门外的人乱成了一团,韩睿深和伍宗盛下了楼,柳月娥去拍冷幼微的门:“幼微,快出来,小韩的手是怎么回事?”
任由母亲在外面喊破了嗓子,她也没吱声。
柳月娥终于放弃了,也下了楼,房门口总算是安静了下来。
伍宗盛陪着韩睿深去了医院,冷幼微才打开门走出去,到一楼的卫生间去拿拖把,清理木地板上的血迹,等血再干一会儿,恐怕就更难清理了。

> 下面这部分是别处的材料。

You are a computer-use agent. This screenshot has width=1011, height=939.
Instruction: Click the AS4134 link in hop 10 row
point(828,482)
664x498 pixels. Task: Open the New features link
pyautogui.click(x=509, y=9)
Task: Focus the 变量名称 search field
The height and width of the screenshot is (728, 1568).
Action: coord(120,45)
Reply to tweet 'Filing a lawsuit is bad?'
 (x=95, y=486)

柳月娥坐在客厅的沙发上抹眼泪,看到冷幼微下楼,猛的站了起来:“幼微……”
“妈,你怎么哭了?”她轻轻的走到母亲的旁边,忧心忡忡的看着她。
柳月娥双眼赤红,语气有些严厉的问:“幼微,小韩手上的伤口是不是你弄的?”
“我……不小心……”冷幼微下意识的按了按放水果刀的裤兜,呐呐的回答。
“啪!”柳月娥听不进冷幼微的解释,站起身给了她一个耳光。
这么多年,母亲第一次打她,而且还是为了韩睿深。
冷幼微捂着火辣辣痛的脸,眼泪涌了出来:“妈……”
“幼微,你太让妈失望了,唉……你怎么能这样……”柳月娥唉声叹气,摇头上了楼,甚至没有再多看她一眼。
“妈,你听我说……”
柳月娥头也不回,态度坚决:“别说了,自己好好反省反省!”
“妈,韩睿深他是个混蛋,他不但把我关起来,还虐待我,折磨我,你根本不知道他有多可怕,他就是个畜牲,猪狗不如,妈,你不要相信他,他会杀了我……”
柳月娥已经上了楼,看不见背影。
冷幼微的委屈,除了自己,谁又能理解呢?
无助的抽泣,她就像迷路的孩子,找不到回家的路。
拖着沉重的步子回了房间,冷幼微抱着熟睡中的小宇,嚎啕大哭起来。
小宇身上盖着的被子被她的眼泪浸湿了一大片。
她的眼泪就像流不完一般,还在不停的往外涌。
哭得天昏地暗,她隐隐约约听到车驶入了花园。
应该是韩睿深去医院包扎之后回来了。
冷幼微搬了床头柜把门抵紧,才心有余悸的抱着小宇,不敢入睡。
上楼的脚步就像踏在她的心上。
心脏不断的收缩再收缩,她的呼吸,差点儿停了。
韩睿深和伍宗盛在门口说话,冷幼微听不清他们到底在说什么,她紧张得手心全是汗。
不幸中的万幸,韩睿深没再来敲她的门,他睡在了一楼的客房。
而伍宗盛对冷幼微很不满意,安顿了韩睿深之后就在门口骂她。
那么大声,隔着厚重的实木门,她也可以听到他的声音。
不管他骂我不懂事也好,不配给韩睿深当媳妇也好,她都默默的听着,不为自己辩解一句,在继父的心目中,韩睿深和他更亲,她,不过是拖油瓶罢了!
妈妈出来说了几句,伍叔叔便没再骂了。
重重的关门声之后,整栋房子又恢复了宁静。
星空那么的美,月亮很大很圆,像银盘挂在深蓝色的丝绒上。
又是一个无眠的夜晚。
冷幼微趴在窗户上看星空,太多太多的事压在胸口,让她喘不过气。
继父的家,她恐怕是待不长久了。
找个房子,和小宇搬出去住。
可怕的韩睿深,以后她该怎么办。
如果他不愿意放过她,那她就别想有平静安宁的好日子过。